EXERCISE DETAILS: In full and without alteration, give the listing again.

TASK MATERIAL:
++++++
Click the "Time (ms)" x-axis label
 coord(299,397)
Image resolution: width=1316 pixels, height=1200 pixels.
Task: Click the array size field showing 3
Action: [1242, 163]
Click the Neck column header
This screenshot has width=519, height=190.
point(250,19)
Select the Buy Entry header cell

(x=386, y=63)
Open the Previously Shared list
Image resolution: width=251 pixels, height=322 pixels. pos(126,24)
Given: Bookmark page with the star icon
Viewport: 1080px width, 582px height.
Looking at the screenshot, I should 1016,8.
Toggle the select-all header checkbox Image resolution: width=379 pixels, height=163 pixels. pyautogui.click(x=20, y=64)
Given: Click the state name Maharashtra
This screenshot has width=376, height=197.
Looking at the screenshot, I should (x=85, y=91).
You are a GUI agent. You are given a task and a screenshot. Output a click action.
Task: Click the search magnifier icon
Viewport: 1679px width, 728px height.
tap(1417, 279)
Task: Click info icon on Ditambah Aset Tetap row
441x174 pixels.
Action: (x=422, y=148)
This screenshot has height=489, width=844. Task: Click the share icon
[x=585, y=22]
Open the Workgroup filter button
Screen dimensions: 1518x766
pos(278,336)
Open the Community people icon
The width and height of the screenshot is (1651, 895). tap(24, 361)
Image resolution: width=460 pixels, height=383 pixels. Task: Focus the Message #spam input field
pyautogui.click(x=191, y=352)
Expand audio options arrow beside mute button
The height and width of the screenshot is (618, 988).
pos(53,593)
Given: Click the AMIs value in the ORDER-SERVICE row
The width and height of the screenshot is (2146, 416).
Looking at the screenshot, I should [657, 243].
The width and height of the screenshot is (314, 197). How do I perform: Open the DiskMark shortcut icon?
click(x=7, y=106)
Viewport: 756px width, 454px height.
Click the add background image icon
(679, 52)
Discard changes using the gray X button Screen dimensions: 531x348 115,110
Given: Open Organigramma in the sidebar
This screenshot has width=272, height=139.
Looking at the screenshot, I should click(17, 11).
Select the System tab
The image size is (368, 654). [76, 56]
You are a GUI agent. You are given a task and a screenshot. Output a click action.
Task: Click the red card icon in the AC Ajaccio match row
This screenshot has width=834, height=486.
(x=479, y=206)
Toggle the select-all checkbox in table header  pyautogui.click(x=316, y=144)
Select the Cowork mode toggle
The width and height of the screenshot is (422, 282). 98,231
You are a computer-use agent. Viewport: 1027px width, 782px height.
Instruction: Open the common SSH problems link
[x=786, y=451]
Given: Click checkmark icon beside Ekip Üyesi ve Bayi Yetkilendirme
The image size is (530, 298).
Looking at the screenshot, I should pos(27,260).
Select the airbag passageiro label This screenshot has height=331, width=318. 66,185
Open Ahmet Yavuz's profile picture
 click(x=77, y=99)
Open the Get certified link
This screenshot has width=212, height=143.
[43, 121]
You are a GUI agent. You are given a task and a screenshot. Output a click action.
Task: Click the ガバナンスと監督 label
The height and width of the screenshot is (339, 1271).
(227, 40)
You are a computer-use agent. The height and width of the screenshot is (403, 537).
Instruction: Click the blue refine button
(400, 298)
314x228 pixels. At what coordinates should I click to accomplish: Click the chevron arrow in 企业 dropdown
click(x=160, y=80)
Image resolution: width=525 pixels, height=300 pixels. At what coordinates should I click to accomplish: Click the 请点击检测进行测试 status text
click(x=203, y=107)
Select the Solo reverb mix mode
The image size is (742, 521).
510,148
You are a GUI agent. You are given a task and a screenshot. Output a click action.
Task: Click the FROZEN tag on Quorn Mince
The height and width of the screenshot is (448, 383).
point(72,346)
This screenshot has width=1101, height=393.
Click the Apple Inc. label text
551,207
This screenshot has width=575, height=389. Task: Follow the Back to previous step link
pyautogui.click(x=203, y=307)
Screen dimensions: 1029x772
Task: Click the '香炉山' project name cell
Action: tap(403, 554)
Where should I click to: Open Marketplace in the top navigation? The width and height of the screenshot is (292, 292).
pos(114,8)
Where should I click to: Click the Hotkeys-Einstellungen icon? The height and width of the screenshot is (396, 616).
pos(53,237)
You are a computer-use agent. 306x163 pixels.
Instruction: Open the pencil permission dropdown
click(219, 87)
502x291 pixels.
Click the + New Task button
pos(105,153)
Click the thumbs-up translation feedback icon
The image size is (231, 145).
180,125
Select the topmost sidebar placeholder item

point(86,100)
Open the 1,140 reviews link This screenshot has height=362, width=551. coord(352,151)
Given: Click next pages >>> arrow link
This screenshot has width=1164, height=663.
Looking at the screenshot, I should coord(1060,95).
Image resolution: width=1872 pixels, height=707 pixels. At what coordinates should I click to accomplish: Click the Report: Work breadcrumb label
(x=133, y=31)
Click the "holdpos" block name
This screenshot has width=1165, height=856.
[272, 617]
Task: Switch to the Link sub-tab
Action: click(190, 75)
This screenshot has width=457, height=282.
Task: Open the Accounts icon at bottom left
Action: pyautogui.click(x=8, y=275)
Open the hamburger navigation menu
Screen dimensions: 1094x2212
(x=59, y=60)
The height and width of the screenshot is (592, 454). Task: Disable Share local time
++++++
TASK ANSWER:
Click the "Time (ms)" x-axis label
 coord(299,397)
Image resolution: width=1316 pixels, height=1200 pixels.
Task: Click the array size field showing 3
Action: [1242, 163]
Click the Neck column header
This screenshot has width=519, height=190.
point(250,19)
Select the Buy Entry header cell

(x=386, y=63)
Open the Previously Shared list
Image resolution: width=251 pixels, height=322 pixels. pos(126,24)
Given: Bookmark page with the star icon
Viewport: 1080px width, 582px height.
Looking at the screenshot, I should 1016,8.
Toggle the select-all header checkbox Image resolution: width=379 pixels, height=163 pixels. pyautogui.click(x=20, y=64)
Given: Click the state name Maharashtra
This screenshot has width=376, height=197.
Looking at the screenshot, I should (x=85, y=91).
You are a GUI agent. You are given a task and a screenshot. Output a click action.
Task: Click the search magnifier icon
Viewport: 1679px width, 728px height.
tap(1417, 279)
Task: Click info icon on Ditambah Aset Tetap row
441x174 pixels.
Action: (x=422, y=148)
This screenshot has height=489, width=844. Task: Click the share icon
[x=585, y=22]
Open the Workgroup filter button
Screen dimensions: 1518x766
pos(278,336)
Open the Community people icon
The width and height of the screenshot is (1651, 895). tap(24, 361)
Image resolution: width=460 pixels, height=383 pixels. Task: Focus the Message #spam input field
pyautogui.click(x=191, y=352)
Expand audio options arrow beside mute button
The height and width of the screenshot is (618, 988).
pos(53,593)
Given: Click the AMIs value in the ORDER-SERVICE row
The width and height of the screenshot is (2146, 416).
Looking at the screenshot, I should [657, 243].
The width and height of the screenshot is (314, 197). How do I perform: Open the DiskMark shortcut icon?
click(x=7, y=106)
Viewport: 756px width, 454px height.
Click the add background image icon
(679, 52)
Discard changes using the gray X button Screen dimensions: 531x348 115,110
Given: Open Organigramma in the sidebar
This screenshot has width=272, height=139.
Looking at the screenshot, I should click(17, 11).
Select the System tab
The image size is (368, 654). [76, 56]
You are a GUI agent. You are given a task and a screenshot. Output a click action.
Task: Click the red card icon in the AC Ajaccio match row
This screenshot has width=834, height=486.
(x=479, y=206)
Toggle the select-all checkbox in table header  pyautogui.click(x=316, y=144)
Select the Cowork mode toggle
The width and height of the screenshot is (422, 282). 98,231
You are a computer-use agent. Viewport: 1027px width, 782px height.
Instruction: Open the common SSH problems link
[x=786, y=451]
Given: Click checkmark icon beside Ekip Üyesi ve Bayi Yetkilendirme
The image size is (530, 298).
Looking at the screenshot, I should pos(27,260).
Select the airbag passageiro label This screenshot has height=331, width=318. 66,185
Open Ahmet Yavuz's profile picture
 click(x=77, y=99)
Open the Get certified link
This screenshot has width=212, height=143.
[43, 121]
You are a GUI agent. You are given a task and a screenshot. Output a click action.
Task: Click the ガバナンスと監督 label
The height and width of the screenshot is (339, 1271).
(227, 40)
You are a computer-use agent. The height and width of the screenshot is (403, 537).
Instruction: Click the blue refine button
(400, 298)
314x228 pixels. At what coordinates should I click to accomplish: Click the chevron arrow in 企业 dropdown
click(x=160, y=80)
Image resolution: width=525 pixels, height=300 pixels. At what coordinates should I click to accomplish: Click the 请点击检测进行测试 status text
click(x=203, y=107)
Select the Solo reverb mix mode
The image size is (742, 521).
510,148
You are a GUI agent. You are given a task and a screenshot. Output a click action.
Task: Click the FROZEN tag on Quorn Mince
The height and width of the screenshot is (448, 383).
point(72,346)
This screenshot has width=1101, height=393.
Click the Apple Inc. label text
551,207
This screenshot has width=575, height=389. Task: Follow the Back to previous step link
pyautogui.click(x=203, y=307)
Screen dimensions: 1029x772
Task: Click the '香炉山' project name cell
Action: tap(403, 554)
Where should I click to: Open Marketplace in the top navigation? The width and height of the screenshot is (292, 292).
pos(114,8)
Where should I click to: Click the Hotkeys-Einstellungen icon? The height and width of the screenshot is (396, 616).
pos(53,237)
You are a computer-use agent. 306x163 pixels.
Instruction: Open the pencil permission dropdown
click(219, 87)
502x291 pixels.
Click the + New Task button
pos(105,153)
Click the thumbs-up translation feedback icon
The image size is (231, 145).
180,125
Select the topmost sidebar placeholder item

point(86,100)
Open the 1,140 reviews link This screenshot has height=362, width=551. coord(352,151)
Given: Click next pages >>> arrow link
This screenshot has width=1164, height=663.
Looking at the screenshot, I should coord(1060,95).
Image resolution: width=1872 pixels, height=707 pixels. At what coordinates should I click to accomplish: Click the Report: Work breadcrumb label
(x=133, y=31)
Click the "holdpos" block name
This screenshot has width=1165, height=856.
[272, 617]
Task: Switch to the Link sub-tab
Action: click(190, 75)
This screenshot has width=457, height=282.
Task: Open the Accounts icon at bottom left
Action: pyautogui.click(x=8, y=275)
Open the hamburger navigation menu
Screen dimensions: 1094x2212
(x=59, y=60)
The height and width of the screenshot is (592, 454). Task: Disable Share local time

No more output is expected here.